Eventually Sandy shows up, and we get to the interview. I regale them with my finely crafted “I got a bad grade on a paper and then I got a good one” story, and a few other yarns and they seem to like me. The interview wraps up and Sandy has to get back to work. Jesse tells me that I will most likely have an offer very soon, and thanks me for coming down.

As I left the office and walked over to the **** systems office I found myself wondering at how bizarre and convoluted it all seemed. I thought ‘well that other job is probably about to come through, so this is just a back up, I can handle that.” But alas I never heard from the other job and after a compelling discussion of their benefits package I started to think this could be a good deal after all.

The Call

I had worked my job search life into a regular pattern. I would wake up around 9 and often work out. Watch some cartoons while I surfed the net for job openings, check my world of warcraft auctions and then dive back into scouring the Internet for jobs. Part of every day was spent reading some of the books I had picked up on job searching and resume writing.
After working out one day, toward the end of my shower I heard my cell phone ringing. While my job books all told me not to answer calls, to let my voicemail get it and return the call later, I was waiting to hear about a job interview at PBS and thus wanted to know. I jumped out of the shower, grabbed a towel and proceeded to be interviewed for a position for a company I had never heard of. The call went something like this.

“Hi Trevor, this is Ryan, ***** Systems, are you at all familiar with our company”
Searching for a way to say no with out saying no I responded.
“A little bit, but I would like to hear how you describe it”
“We are a government defense contractor, working in a variety of capacities for different governmental projects. We have a position opening and I wanted to see what you are interested in, Could you tell me briefly what kind of work you are looking for”?
In an attempt to keep the conversation going I throw out that “I am looking for a entry level position, one with opportunities for growth”
He seemed to like this, He told me “ This position is really a gofer position, nothing to complicated, but it would get your foot in the door in a great company.
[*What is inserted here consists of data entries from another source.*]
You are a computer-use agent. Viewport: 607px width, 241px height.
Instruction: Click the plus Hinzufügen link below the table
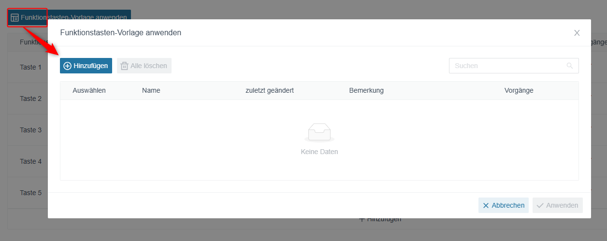[x=380, y=219]
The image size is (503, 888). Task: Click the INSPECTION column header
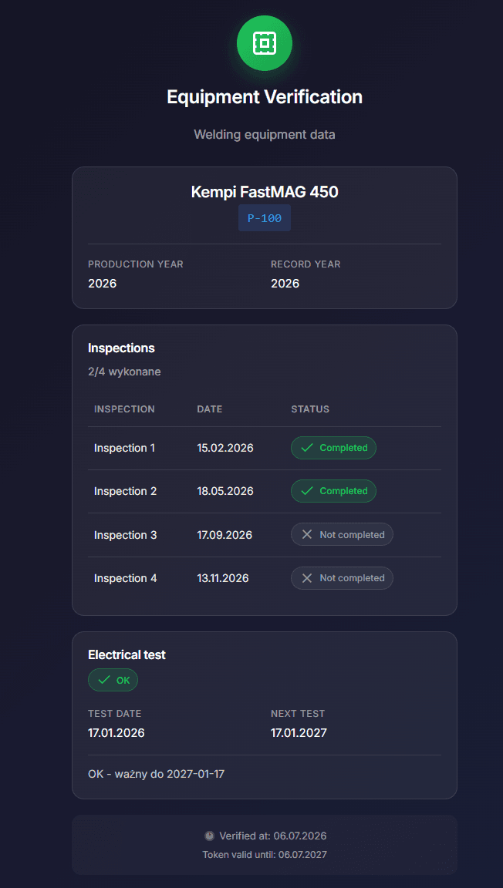pos(124,409)
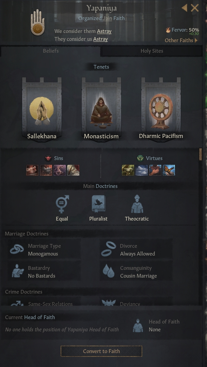Click the Marriage Type rings icon
Screen dimensions: 207x367
click(17, 249)
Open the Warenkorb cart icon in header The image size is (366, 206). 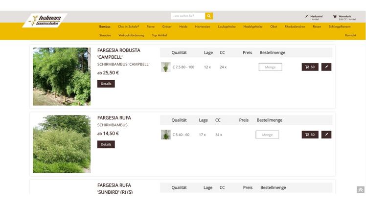tap(335, 16)
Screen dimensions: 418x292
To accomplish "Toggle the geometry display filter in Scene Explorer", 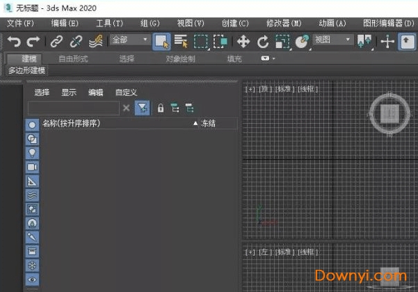I will [x=32, y=124].
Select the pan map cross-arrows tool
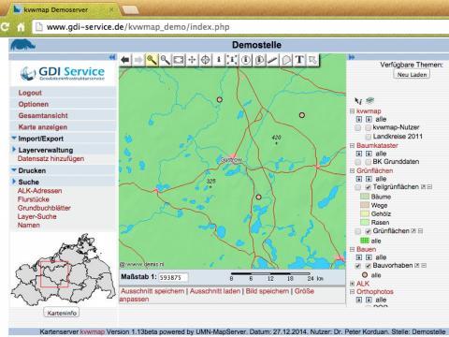 (192, 60)
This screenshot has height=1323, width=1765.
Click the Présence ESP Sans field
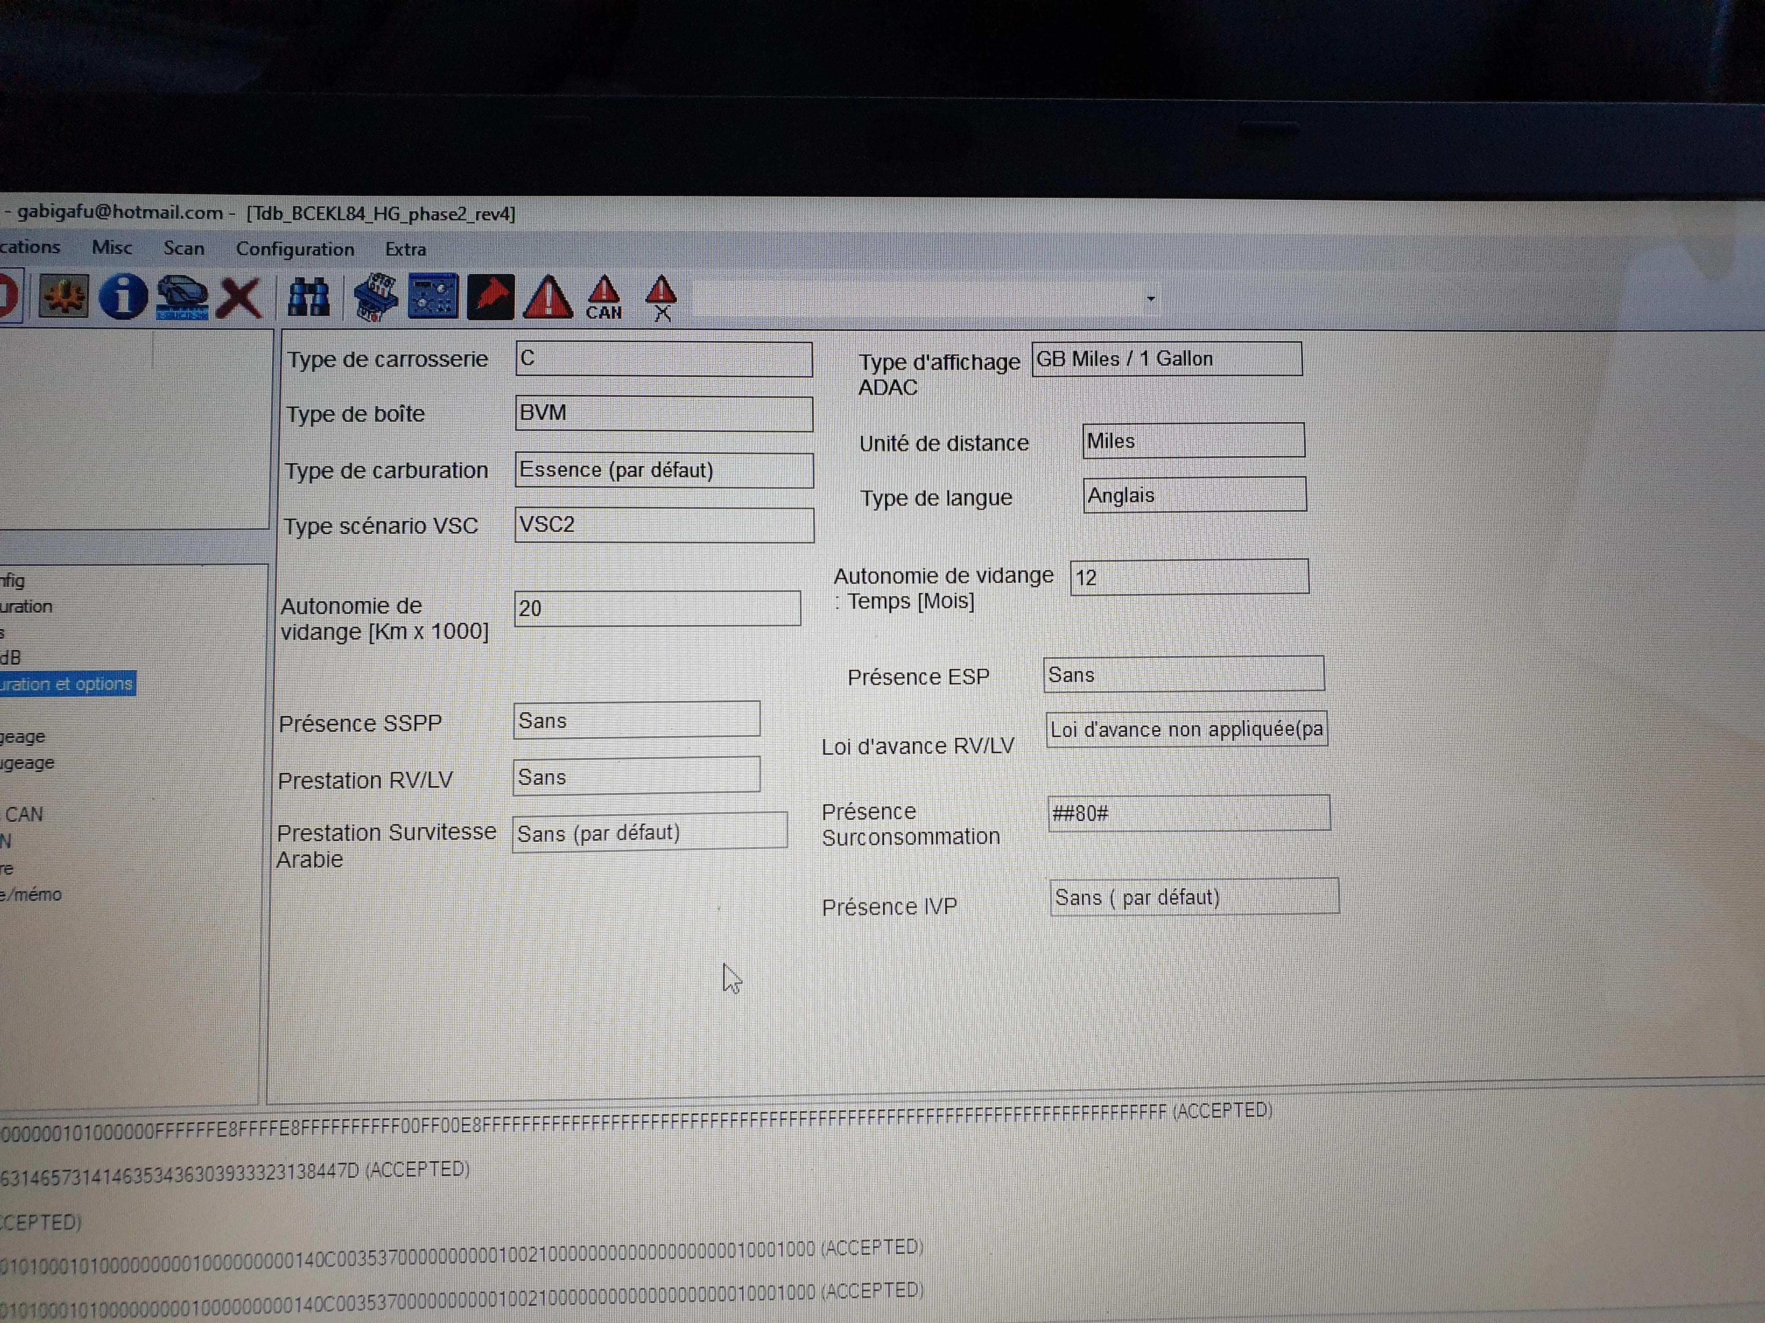pyautogui.click(x=1184, y=675)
I will call you later next week to set up a formal interview. Talk to you then.”
With that, the conversation was over. There I was, still wet wearing a towel in our bedroom, wondering at how absurd it would be if I started to work for a major military contractor. I really did not think anything would come of it. I figured it was the last I would hear of Ryan. But it turned out I was quite wrong.

A few weeks back

At the moment I am flying over Indiana, on my way with marjee to Chicago. We have had a surreal few weeks, no; I guess it is more like months. The job hunt has been a rollercoaster ride, but a weird one, where one moment I find my self sitting around playing video games and then next fielding random calls about jobs. I am speaking about the job hunt in the past tense because it appears that I have found one, one that sure beats boarders. After all of my tireless applications, something in the neighborhood of 10-30 a week, I have been hired by a company I have never heard to work for a government agency I was barely aware existed.

Last week I received a phone call from Ryan, a representative from a major military contractor. After jumping out of the shower, to grab the phone, wet, wearing nothing but a towel I found myself in an interview for a job I had never applied for. The conversation went something like this.

“Hi this is Ryan from (Insert Military Contractor). I came across your resume and wondered if what kind of work you are interested in.”